PC(in=ARegout,load=loadPC,inc=incrPC,reset=reset,out[15]=t2,out[14]=pc[14],out[13]=pc[13],out[12]=pc[12],out[11]=pc[11],out[10]=pc[10],out[9]=pc[9],out[8]=pc[8],out[7]=pc[7],out[6]=pc[6],out[5]=pc[5],out[4]=pc[4],out[3]=pc[3],out[2]=pc[2],out[1]=pc[1],out[0]=pc[0]);

}

I'll try to look through this later, but it might take me a while because I'm swamped with other things.

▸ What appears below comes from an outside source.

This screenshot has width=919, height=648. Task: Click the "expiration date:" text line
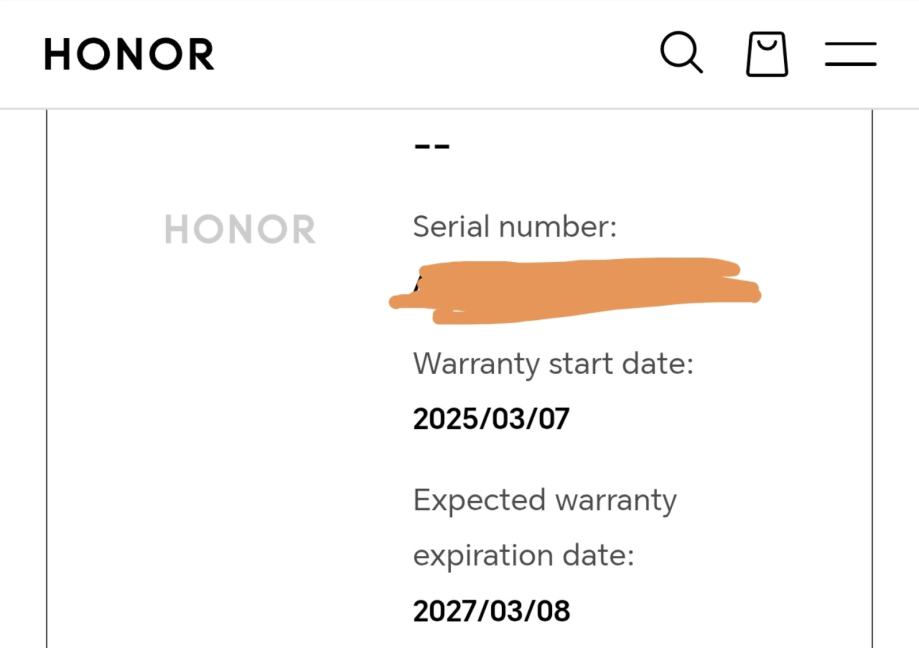pyautogui.click(x=523, y=555)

But a couple of quick observations:

You've got quite a bit of unnecessary code here. Remember that you can sub-bus part pins (but not internal signals) AND that you can use output pin assignments multiple times. So say that you have an input signal and you want to invert it and send it to an output signal. But you also want to split the input into bytes, swap them, and invert just one of them. Then you want to And the output of the most and least significant bits of this result and send that to another output pin. Don't worry about why you might want to do this, the point is just to use the various signal assignment options available. You can do it like the following:

Not16(a = inputPin, out = outputPin, out[0..7] = lowerByteInverted);
Not16(in[8..11] = lowerByteInverted, in[0..7] = inputPin[8..15], out[15] = msb, out[0] = lsb);
And(a = msb, b = lsb, out = anotherOutputPin);

Notice that sub-bussing was used only on chip I/O pins, either of the whole part (inputPin), or of the parts being used. The internal signals {lowerByteInverted, msn, lsb} were never sub-bussed, which is not allowed by the HDL syntax rules.

Since we can't use an chip output pin {outputPin, anotherOutputPin} as inputs to internal parts, we simply used the output pins that generate them multiple times to assign the output once to the output pin and then again to an internal signal that we can route elsewhere.